The steel parts used in applications that require high hardness and high wear resistance are tempered at temperatures below 205 °C, and those used in applications requiring high saturation at temperatures above 425 °C. If the part bears no notch to cause aggregation of stress, change of ductility can be considered as a good measure for saturation, in which case tempering process may not be inconvenient at temperatures between 205 to 425 °C. When the tempering temperature reaches the value 205ºC, residual tensions can be eliminated to a great extent. At 480ºC, residual tensions are completely eliminated.

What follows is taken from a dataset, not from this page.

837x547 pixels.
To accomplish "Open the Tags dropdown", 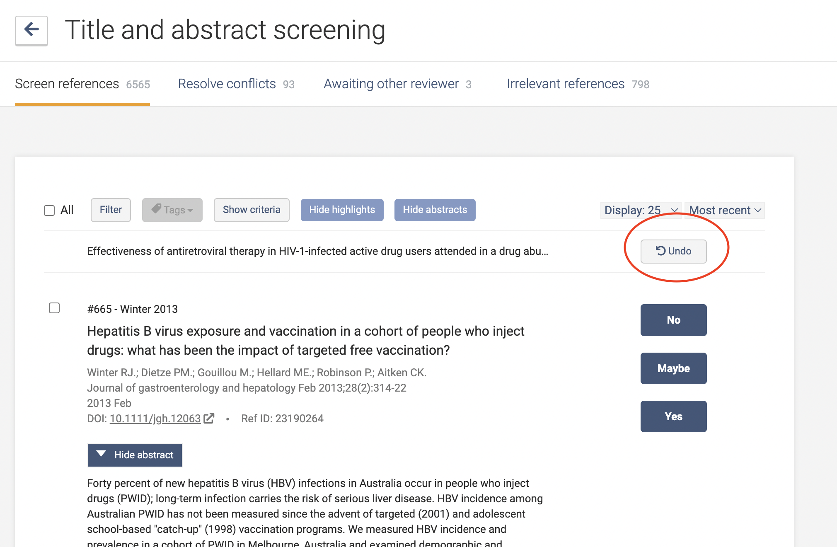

Since tempering is a power-related process, both temperature and period are significant parameters that affect the tempering process. The same tempering effects can be acquired in a short time at high temperatures or in a long time at low temperatures. Figure 14 shows the effect of tempering period on the hardness of steel in eutectoid composition tempered at different temperatures.
Martempering
After the part to be hardened is subjected to austenitization process, it is soaked into a lead or salt bath kept at a temperature immediately above the beginning temperature (Ms) of martensitic transformation. The part is kept inside the bath until the temperatures of the surface and the center are the same, in other words, the same temperature is acquired along the entire section. Then the part is quenched to gain a totally martensitic internal structure. With the process, shrinking incident caused by cooling is separated from the expansion due to austenite-martensite transformation both to prevent quenching crack in big parts and to harden the part.
Austempering
After the part to be hardened is austenitized, it is soaked into a lead or salt bath kept at a temperature above the beginning temperature (Ms) of martensitic transformation. The part is kept in bath until transformation is complete, and then air cooled having been taken from the bath afterwards.